ちなみに、わざわざ初日に見に来た人はみんな熱狂的なので、こちらも予想通りと言いますか、上映中、観客からは笑い声やLの登場シーンなどで、女性ファンの黄色い声が聞こえるなど、楽しんでいる様子が伺えました。(ちなみに、ラストの展開に意表をつかれ、驚くファンが多かったです。)
10月16日 イベント2日目
イベント2日目にして最終日にあたる木曜日。
この日は、週末に近いこともあり、前日よりもOTAKU系のファンが少なく、幅広い年齢層が参加していました。中には、小学生と思われる集団が親を連れて見に来くるなど、とても印象的でした。

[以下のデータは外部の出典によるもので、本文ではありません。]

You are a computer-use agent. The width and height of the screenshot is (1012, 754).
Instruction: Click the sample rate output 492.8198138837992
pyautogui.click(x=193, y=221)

観客数は昨日とさほど変わりはありませんでしたが、今回は男性の方が多く来ていました。ちなみに、ファンの反応は驚くことに、前日と違っていて、共通で笑うシーンやリアクションをするシーンもあれば、前日は笑い声が多かったシーンに笑わなかったり、Lに対する反応があまり多くなく(女性が少なかった為)、ファン層によって見方が変わっていたのが、興味深かったです。どちらかというと、おとなしい感じでした。

デスノートのシャツを着て、イベントに駆けつけたファン。
ちなみに、木曜の上映にも、デスノートのシャツを着てまで見に来ていたファンがいたので、少し感想を聞いてみました。話を聞いたのは、右の男性。彼は現地版ジャンプを購読していて、デスノートは特にお気に入りの作品らしく、このイベントについてはジャンプ情報知り、わざわざ駆けつけたそうです。
作品については、全体的な流れやラストに多少不満があった様子。楽しみにしていたのに・・とぼやいていましたが、それだけ好きな作品だからこそ、あえて厳しく評価したのでしょう。なお、写真に写っているTシャツは、現地のサブカル系ショップで、DVD(劇場版第1部)と共に売られていたもので、彼はこのデザインが一番気に入ったようです。(女性はLのファンが、男性はキラのファンが多いです。)
以上が、今回の上映会の様子でした。
今回の様に、全米規模で上映イベントが行われるのは、それだけ日本のマンガ・アニメ文化が米国に普及しているという表れでしょう。また、今回のイベントにこれだけの層が来たのは、やはり、Webだけではなく、月刊誌を発売するなど、あらゆる広告媒体を利用できるVizだからこそですね。
ちなみに、デスノートII上映イベントは、12月3日にもカナダでも予定されているようです。
(ただし、こちらはワンナイトオンリー。)
積極的にPR活動を行うVizの今後の動向に目が離せません。